Looks like this is another no-op benchmark that we were doing well at by DCE-ing the MConcat. Once we mark as setGuard to prevent different exception behavior from baseline, we slow down heavily.

After some discussion with :nbp and :jandem, it seems best to remove the setGuard. The InternalError exception is an artifact of our JString implementation and we shouldn't expect it be thrown if we can otherwise eliminate the operation. This will restore the six-speed perf, while still maintaining exceptions that do occur to appear in the correct location.

Fix AWFY regressions. Allow MConcat to be eliminated if result unused. The MConcat may throw on OOM or JString length overflow. These are both implementation details that are subject to change and shouldn't be expected to throw if we can avoid them. If they do throw, we ensure it happens where the user would expect it, even if the operation was moved by optimizations.

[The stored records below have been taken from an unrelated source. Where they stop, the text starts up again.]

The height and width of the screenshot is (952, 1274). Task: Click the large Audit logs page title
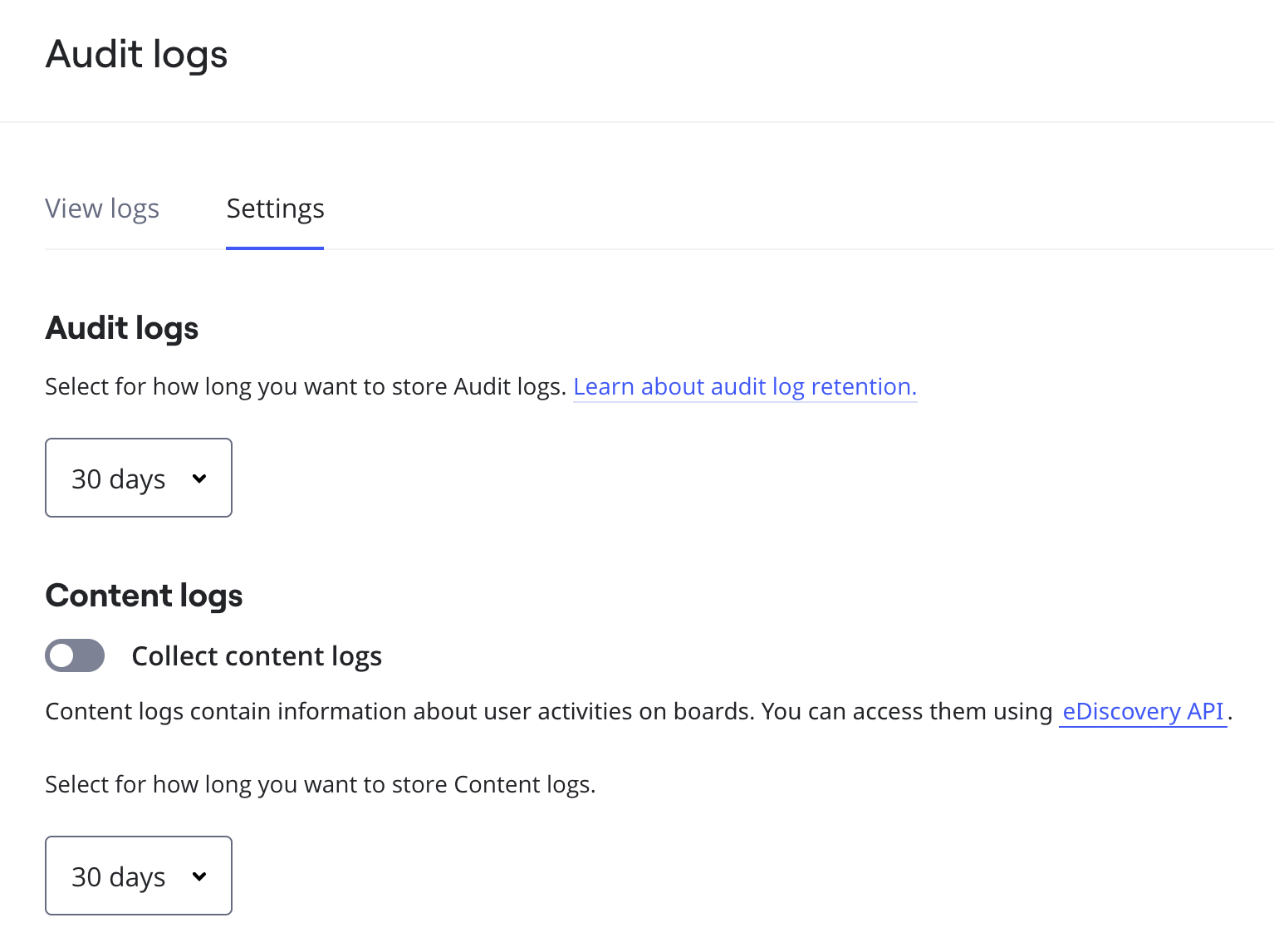pyautogui.click(x=136, y=55)
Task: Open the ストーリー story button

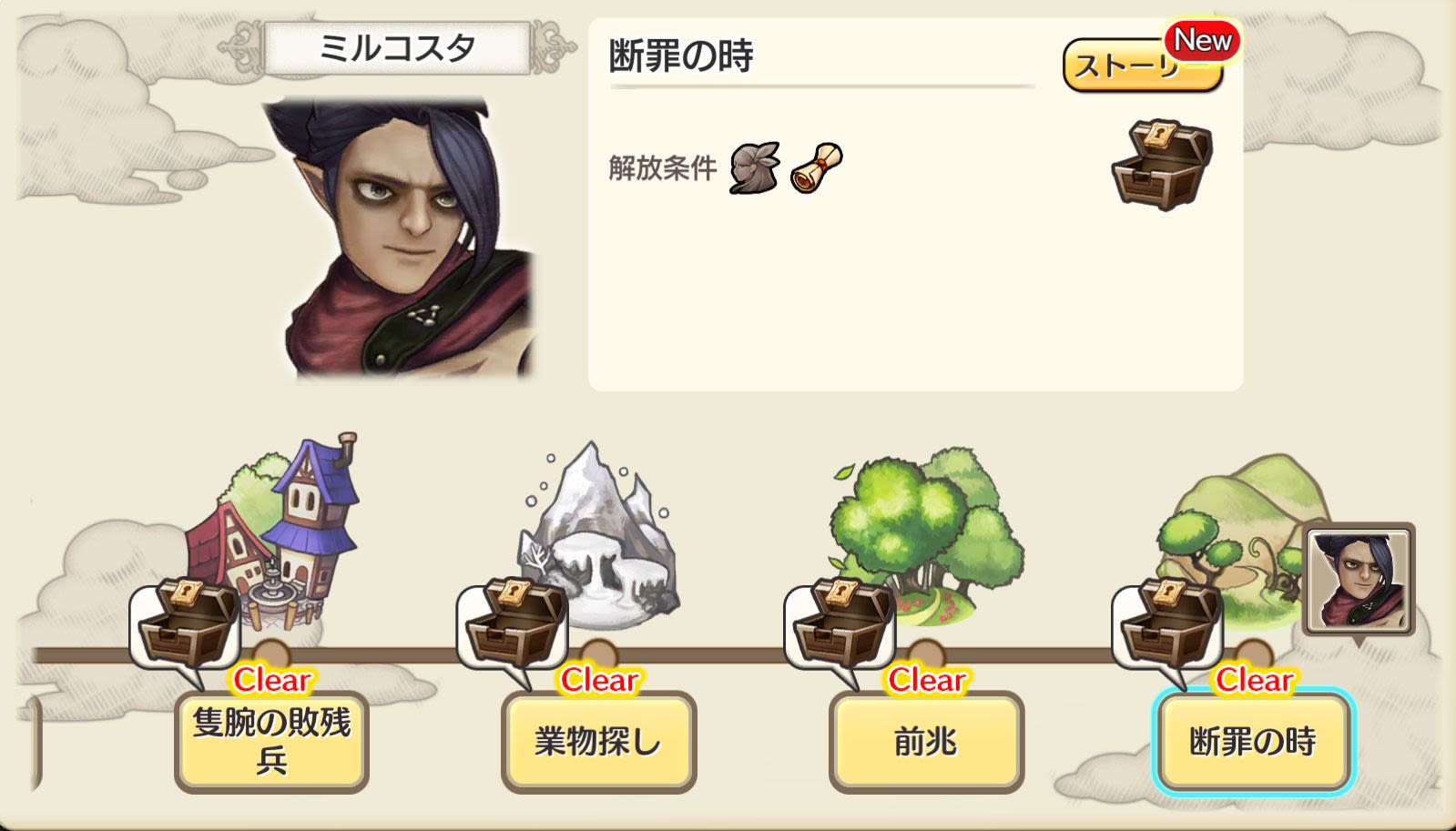Action: pos(1142,65)
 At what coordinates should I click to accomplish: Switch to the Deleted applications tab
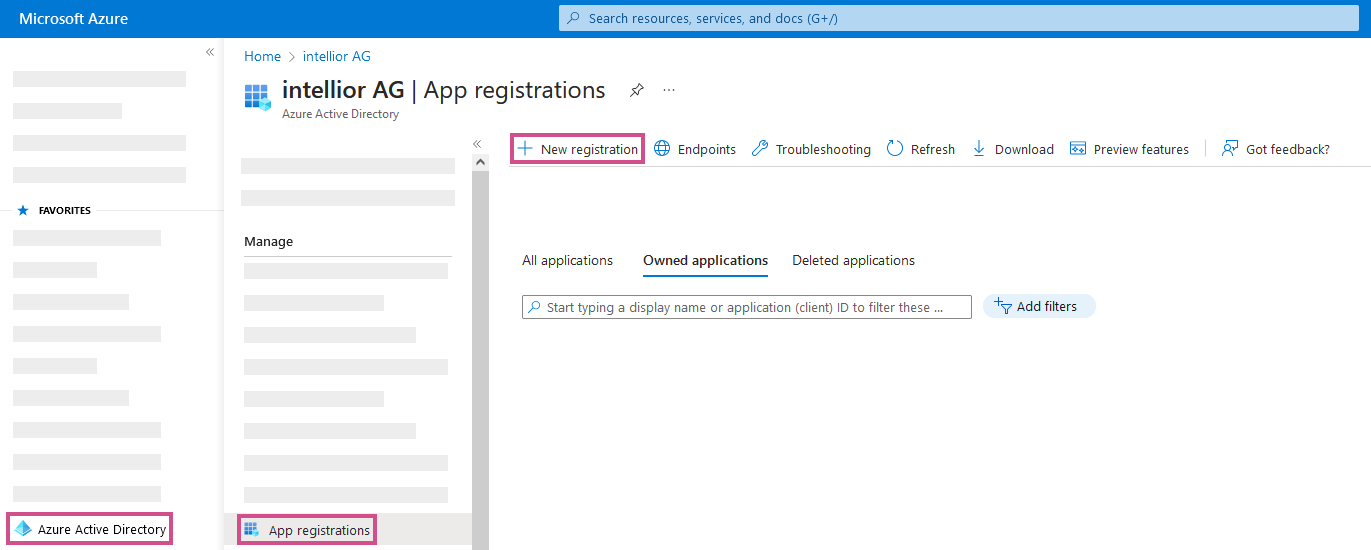[x=853, y=260]
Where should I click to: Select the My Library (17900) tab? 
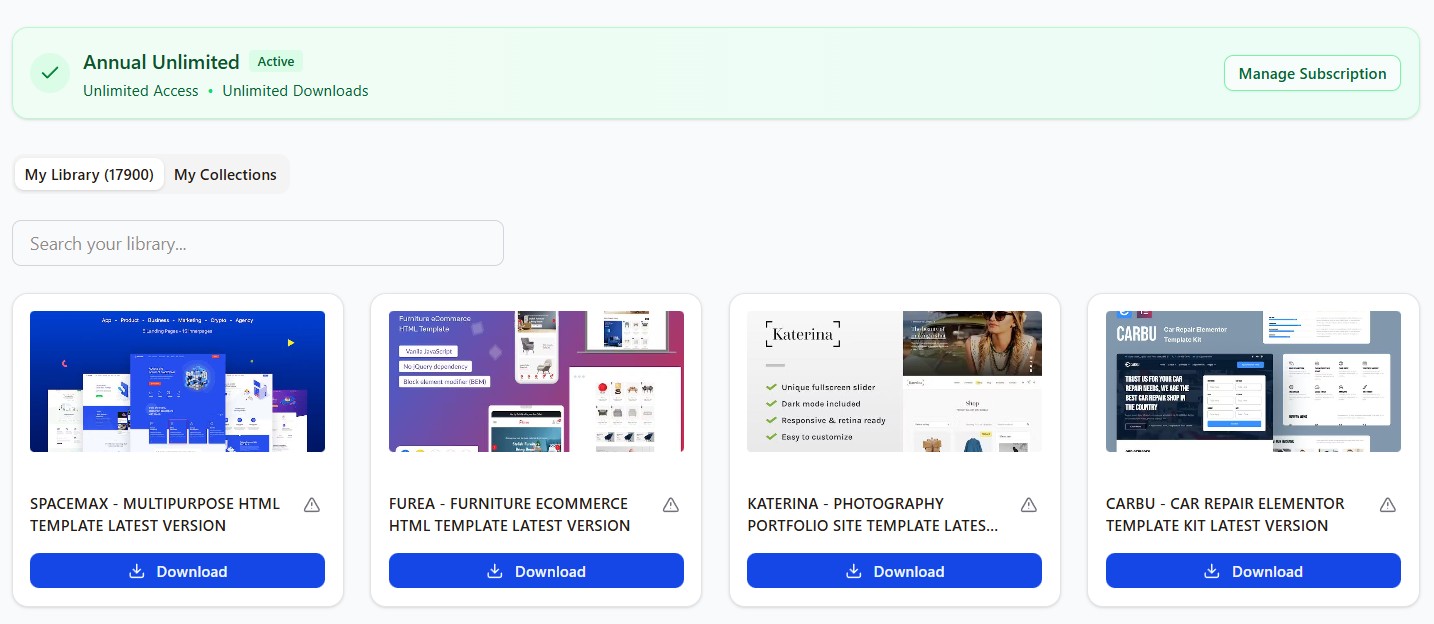(x=89, y=175)
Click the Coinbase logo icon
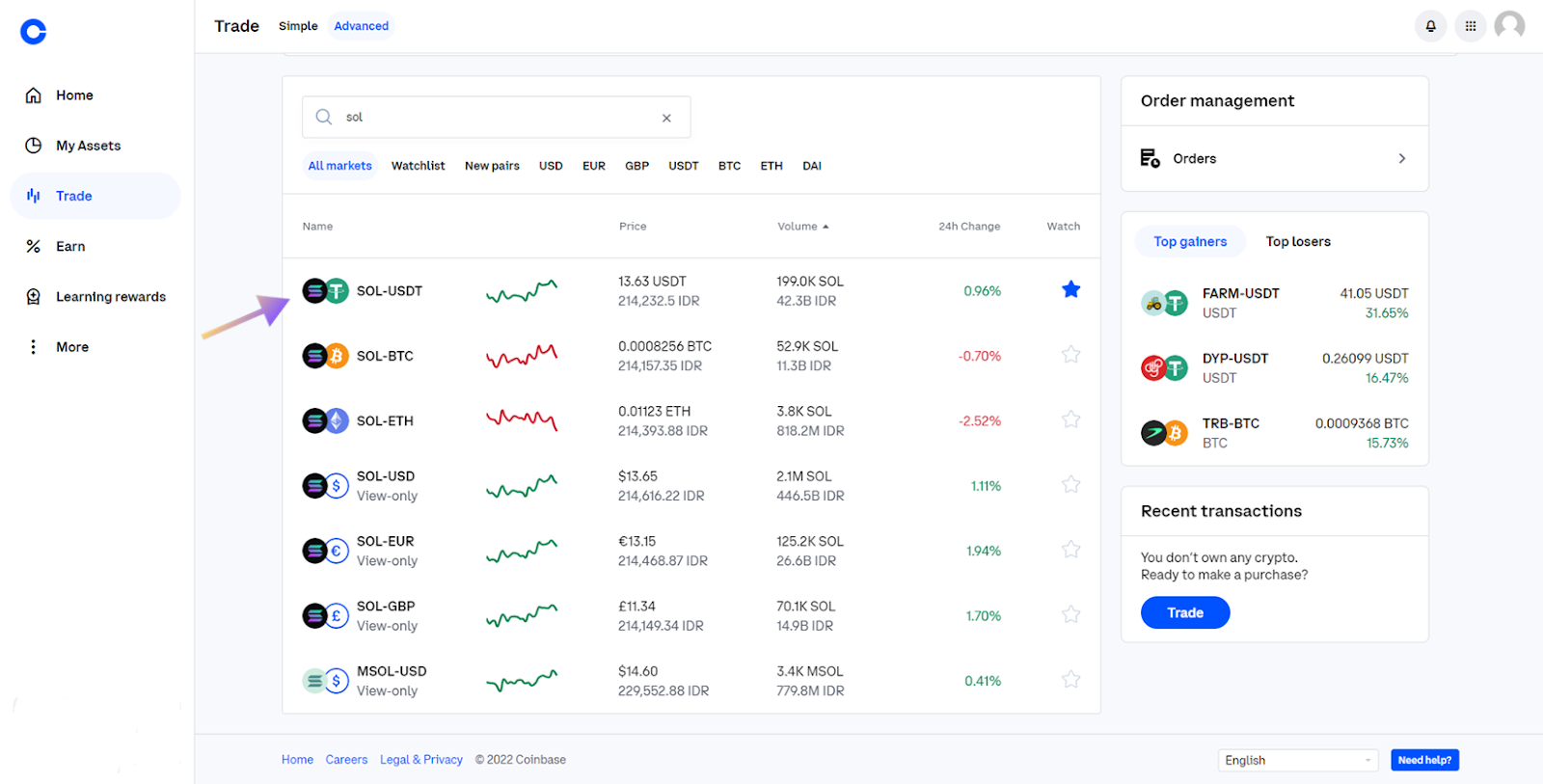This screenshot has width=1543, height=784. (x=34, y=32)
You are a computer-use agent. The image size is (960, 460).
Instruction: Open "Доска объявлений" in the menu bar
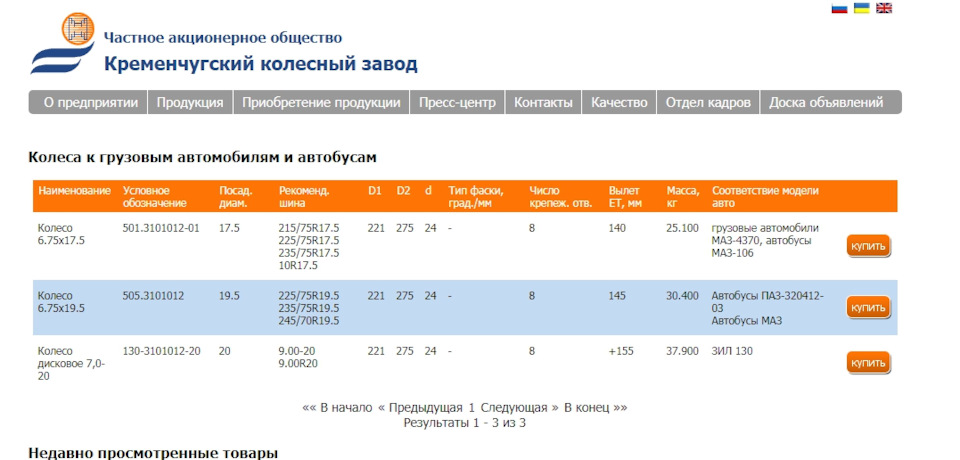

Backed out at Ted's request so it doesn't add extra risk to 55 going into Beta. https://hg.mozilla.org/integration/mozilla-inbound/rev/09084e1e008f1390659eced83bbea2b0a30644a7

This backout appears to have caused cgc tests to permafail: https://treeherder.mozilla.org/#/jobs?repo=mozilla-inbound&noautoclassify&fromchange=82ffae610a03a314544f54d6d79edafb3f0daa7f&filter-searchStr=709af0b1dfa7d4b188ae77714302b60db9a4ccf2&tochange=b693eb4b9ef6967c8a73e67e35df80705653ee2f&selectedJob=105554944 Any chance of a quick fix or should I backout the backout?

Pushed by kwierso@gmail.com: https://hg.mozilla.org/integration/mozilla-inbound/rev/3c1e9ea66c7f Backout the backout of changeset 882d55c60444 because of cgc bustage because current bustage is worse than potential future risk a=bustage

also backedout from m-c https://hg.mozilla.org/mozilla-central/rev/09084e1e008f

Okay, I looked into the cgc failure. It looks like the failing test case is just too slow for cgc mode and should be added to cgc-jittest-timeouts. Try: https://treeherder.mozilla.org/#/jobs?repo=try&revision=1ea272d7d2ae49db2eb42052f714786f7f9c056c

Revert original patch and add test timeout exceptions. This returns us to original code state to avoid risk to upcoming beta55.

Pushed by tcampbell@mozilla.com: https://hg.mozilla.org/integration/mozilla-inbound/rev/c26e124516f4 Backed out changeset 882d55c60444 to avoid adding risk to Beta55. https://hg.mozilla.org/integration/mozilla-inbound/rev/06ab93e49fa8 Disable jit-test/parser/bug-1355046.js on cgc for timeouts. r=test-only

Updating tracking. These patches have been reverted and original issue remains. The throw bug involves large strings allocations throwing an OOM where interpreter would otherwise not require an allocation. Marking existing versions as wontfix since there is no external indicators this affects people. Revisit for FF56 and see if there is a more stable fix, or if these implementation detail exceptions are not worth improving.

Target Milestone is used to track when a fix lands on m-c in general, so let's leave it un-set for now.

The leave-open keyword is there and there is no activity for 6 months. :tcampbell, maybe it's time to close this bug?

This was a mess that in the end was not worth landing. Nothing is "wrong" here, just might throw a catchable OOM sooner than expected. There was never any report of this in the wild.